Stored items:

————————

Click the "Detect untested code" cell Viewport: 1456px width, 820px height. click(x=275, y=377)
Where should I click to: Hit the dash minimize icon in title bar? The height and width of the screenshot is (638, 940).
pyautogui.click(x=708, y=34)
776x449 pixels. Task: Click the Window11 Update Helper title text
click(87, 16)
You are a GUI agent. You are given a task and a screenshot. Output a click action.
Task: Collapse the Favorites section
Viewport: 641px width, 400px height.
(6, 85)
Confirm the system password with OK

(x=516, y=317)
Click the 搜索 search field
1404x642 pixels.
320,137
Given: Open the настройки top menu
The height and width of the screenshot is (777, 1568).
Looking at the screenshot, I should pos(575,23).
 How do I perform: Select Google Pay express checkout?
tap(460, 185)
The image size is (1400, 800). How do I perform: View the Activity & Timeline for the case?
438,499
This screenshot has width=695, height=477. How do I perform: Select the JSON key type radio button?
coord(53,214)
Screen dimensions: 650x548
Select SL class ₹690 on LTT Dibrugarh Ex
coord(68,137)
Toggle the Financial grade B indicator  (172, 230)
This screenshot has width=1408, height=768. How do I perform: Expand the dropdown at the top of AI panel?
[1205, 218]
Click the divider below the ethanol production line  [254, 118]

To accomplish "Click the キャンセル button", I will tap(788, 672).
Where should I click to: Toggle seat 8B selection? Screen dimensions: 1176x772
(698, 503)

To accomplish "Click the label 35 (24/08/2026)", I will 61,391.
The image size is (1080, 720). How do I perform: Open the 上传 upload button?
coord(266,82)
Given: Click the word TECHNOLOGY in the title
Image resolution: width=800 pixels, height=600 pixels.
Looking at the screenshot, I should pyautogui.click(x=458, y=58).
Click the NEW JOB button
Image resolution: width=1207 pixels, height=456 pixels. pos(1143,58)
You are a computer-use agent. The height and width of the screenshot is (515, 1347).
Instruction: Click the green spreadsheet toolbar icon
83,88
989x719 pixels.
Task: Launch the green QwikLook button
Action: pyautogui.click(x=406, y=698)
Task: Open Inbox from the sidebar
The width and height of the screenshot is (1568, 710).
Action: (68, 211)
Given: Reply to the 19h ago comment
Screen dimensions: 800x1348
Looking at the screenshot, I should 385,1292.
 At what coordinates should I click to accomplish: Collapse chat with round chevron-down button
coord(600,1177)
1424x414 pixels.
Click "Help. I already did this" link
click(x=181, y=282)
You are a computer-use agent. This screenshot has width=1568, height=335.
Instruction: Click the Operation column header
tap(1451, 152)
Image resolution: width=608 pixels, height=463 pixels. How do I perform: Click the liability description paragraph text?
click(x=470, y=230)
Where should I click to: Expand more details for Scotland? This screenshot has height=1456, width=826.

————————

How to complete this task: Find the lines above that contain the word "computer" and copy each one.

Response below:
You are a computer-use agent. The height and width of the screenshot is (515, 1347).
You are a computer-use agent. This screenshot has width=1568, height=335.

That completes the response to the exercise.